Provided text =>

# Probiotic's



## SeattlesBest (Mar 15, 2015)

Any body have and experiences with probiotics and if they are effective? Just started taking fortify. Heard Mr. Olympia on a podcast saying they are a must in your diet. What do you guys think?


----------



## GearHead40 (Mar 16, 2015)

Just eat your yogurt with your slow protein at night.  Fuck the supplements.


----------



## SeattlesBest (Mar 16, 2015)

Thank you bro! I'm just trying to get a edge anywhere I can


----------



## PELLETHEAD (Mar 21, 2015)

Liquid Keifer Probiotics from walmart or just about any grocery store. $4 bottle will last a few weeks if you take it every other day. I started two years ago and have not had a cold in two years! I work with kids in schools and heavy public interaction. People always sick in other words. If that's not enough, I believe it also helps repair the stomach which if you think dbol and all pills/supplements...there will always be waste and build up. A worthy add I vote


Sent from my iPhone using Tapatalk


----------



## the almighty (Jul 4, 2015)

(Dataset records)

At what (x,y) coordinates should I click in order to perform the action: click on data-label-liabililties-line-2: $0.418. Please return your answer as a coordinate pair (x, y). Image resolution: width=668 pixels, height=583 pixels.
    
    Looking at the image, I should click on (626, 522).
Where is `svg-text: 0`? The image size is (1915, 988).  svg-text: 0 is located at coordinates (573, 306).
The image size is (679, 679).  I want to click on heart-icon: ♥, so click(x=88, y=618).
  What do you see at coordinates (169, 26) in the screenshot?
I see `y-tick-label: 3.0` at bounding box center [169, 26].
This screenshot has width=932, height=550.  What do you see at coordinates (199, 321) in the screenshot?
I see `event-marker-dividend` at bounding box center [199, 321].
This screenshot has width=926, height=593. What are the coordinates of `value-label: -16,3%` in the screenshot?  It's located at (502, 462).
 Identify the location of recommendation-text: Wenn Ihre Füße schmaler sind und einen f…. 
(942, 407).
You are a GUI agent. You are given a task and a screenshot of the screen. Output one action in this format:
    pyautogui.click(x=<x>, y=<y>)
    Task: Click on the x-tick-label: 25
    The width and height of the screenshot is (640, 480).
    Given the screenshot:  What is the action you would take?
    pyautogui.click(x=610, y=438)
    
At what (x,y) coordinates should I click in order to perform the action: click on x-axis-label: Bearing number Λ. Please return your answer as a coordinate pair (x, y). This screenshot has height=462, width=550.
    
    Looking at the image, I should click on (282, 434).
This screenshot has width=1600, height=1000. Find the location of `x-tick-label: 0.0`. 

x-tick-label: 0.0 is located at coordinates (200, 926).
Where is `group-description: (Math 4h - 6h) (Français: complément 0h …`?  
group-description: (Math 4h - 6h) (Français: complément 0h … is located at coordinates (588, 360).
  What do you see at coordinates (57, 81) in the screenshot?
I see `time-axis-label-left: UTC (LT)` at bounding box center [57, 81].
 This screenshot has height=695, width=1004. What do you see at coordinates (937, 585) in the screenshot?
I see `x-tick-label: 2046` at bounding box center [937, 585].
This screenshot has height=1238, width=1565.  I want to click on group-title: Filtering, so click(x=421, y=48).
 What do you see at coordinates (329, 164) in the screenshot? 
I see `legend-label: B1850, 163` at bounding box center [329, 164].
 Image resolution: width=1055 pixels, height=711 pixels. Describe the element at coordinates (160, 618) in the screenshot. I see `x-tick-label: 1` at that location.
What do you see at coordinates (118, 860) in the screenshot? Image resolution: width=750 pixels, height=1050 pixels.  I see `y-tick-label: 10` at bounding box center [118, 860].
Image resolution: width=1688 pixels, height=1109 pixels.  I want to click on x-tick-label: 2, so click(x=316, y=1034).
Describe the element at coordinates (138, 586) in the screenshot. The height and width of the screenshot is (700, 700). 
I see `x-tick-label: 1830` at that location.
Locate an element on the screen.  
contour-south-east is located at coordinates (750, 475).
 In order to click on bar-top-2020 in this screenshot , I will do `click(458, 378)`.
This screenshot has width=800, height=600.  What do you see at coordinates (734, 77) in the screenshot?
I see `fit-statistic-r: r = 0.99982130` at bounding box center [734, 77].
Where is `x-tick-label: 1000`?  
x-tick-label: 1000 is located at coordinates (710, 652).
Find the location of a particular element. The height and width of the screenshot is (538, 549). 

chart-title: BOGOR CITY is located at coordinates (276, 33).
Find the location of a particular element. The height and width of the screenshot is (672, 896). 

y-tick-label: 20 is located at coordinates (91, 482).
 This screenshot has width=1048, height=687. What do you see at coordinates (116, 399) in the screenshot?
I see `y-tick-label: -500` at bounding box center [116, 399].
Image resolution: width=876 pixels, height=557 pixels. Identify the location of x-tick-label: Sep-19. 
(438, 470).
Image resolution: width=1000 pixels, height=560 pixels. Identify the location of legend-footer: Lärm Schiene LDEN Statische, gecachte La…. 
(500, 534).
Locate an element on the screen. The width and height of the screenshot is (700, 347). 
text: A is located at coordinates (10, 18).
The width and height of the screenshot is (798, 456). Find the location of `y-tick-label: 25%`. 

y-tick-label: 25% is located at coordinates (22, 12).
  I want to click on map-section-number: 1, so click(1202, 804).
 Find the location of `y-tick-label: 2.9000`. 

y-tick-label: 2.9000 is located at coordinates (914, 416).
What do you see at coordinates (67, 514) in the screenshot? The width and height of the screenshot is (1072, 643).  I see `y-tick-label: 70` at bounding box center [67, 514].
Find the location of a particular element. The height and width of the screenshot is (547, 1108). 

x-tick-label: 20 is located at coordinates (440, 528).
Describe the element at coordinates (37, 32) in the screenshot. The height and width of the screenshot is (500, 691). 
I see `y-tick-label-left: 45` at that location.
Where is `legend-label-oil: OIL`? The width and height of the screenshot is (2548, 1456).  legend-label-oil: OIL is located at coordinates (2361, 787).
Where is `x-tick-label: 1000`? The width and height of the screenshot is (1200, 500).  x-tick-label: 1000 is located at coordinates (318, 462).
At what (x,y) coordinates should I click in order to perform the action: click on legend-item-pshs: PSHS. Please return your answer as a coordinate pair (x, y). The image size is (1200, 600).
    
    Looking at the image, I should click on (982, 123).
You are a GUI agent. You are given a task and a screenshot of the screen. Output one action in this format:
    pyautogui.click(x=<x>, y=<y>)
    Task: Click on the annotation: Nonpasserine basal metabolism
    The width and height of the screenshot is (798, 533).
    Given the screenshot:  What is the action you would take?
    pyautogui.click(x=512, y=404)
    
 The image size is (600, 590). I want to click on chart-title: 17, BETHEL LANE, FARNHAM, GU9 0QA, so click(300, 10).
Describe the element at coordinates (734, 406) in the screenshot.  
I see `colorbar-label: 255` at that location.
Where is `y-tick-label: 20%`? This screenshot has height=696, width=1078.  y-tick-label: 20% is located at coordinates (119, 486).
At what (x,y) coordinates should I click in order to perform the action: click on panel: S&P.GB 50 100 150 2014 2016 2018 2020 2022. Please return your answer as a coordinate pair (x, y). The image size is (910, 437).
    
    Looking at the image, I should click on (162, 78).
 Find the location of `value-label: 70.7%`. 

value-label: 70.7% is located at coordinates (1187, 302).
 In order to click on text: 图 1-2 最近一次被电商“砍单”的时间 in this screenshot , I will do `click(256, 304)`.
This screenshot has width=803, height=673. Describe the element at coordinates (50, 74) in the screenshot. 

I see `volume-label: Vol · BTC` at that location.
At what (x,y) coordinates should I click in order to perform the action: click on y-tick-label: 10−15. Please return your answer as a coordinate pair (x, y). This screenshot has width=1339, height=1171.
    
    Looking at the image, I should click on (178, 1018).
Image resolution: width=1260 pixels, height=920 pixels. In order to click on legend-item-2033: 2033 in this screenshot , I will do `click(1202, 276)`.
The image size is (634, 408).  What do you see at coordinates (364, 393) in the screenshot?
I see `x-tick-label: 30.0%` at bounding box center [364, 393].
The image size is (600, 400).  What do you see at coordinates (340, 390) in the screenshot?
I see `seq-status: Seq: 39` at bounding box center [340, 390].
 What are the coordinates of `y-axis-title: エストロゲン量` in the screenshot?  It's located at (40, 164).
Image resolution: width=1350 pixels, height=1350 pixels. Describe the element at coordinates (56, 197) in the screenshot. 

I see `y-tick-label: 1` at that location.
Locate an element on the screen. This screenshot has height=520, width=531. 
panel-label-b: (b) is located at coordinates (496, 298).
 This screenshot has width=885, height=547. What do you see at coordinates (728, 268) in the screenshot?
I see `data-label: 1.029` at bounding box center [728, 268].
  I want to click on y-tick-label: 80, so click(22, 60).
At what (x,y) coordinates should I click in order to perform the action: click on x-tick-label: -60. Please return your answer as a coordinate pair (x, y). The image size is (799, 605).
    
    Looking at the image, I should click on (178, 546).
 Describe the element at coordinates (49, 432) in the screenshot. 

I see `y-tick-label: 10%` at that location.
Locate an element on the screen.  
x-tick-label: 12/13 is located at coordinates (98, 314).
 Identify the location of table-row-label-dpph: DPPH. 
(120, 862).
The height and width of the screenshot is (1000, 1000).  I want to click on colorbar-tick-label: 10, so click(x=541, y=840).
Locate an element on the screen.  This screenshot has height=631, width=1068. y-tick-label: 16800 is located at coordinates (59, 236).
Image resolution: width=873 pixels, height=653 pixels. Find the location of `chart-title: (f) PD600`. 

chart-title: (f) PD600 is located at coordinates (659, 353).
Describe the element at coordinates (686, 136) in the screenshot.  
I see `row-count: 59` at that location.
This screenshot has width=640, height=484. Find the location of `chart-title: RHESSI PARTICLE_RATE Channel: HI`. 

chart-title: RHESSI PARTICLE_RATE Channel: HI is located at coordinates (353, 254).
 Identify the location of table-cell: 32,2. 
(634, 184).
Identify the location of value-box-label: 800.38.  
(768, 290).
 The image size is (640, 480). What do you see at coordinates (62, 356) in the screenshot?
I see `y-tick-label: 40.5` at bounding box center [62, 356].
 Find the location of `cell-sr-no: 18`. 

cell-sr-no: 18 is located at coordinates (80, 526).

Required actions =>
1. Name every distinct username that heads a post in the probiotics forum thread.
2. Write the next part of the forum thread on probiotics, starting with the body of the post by the almighty.

Task-by-task outputs =>
1. SeattlesBest, GearHead40, PELLETHEAD, the almighty

2.
SeattlesBest said:


> Any body have and experiences with probiotics and if they are effective? Just started taking fortify. Heard Mr. Olympia on a podcast saying they are a must in your diet. What do you guys think?


Ya they make u take huge dumps, enjoy!


----------



## Big Smoothy (Jul 8, 2015)

GearHead40 said:


> Just eat your yogurt with your slow protein at night.  Fuck the supplements.



I eat a small packet / cup of non-sugar Kefir or Yoghurt in the morning.

Is this good enough?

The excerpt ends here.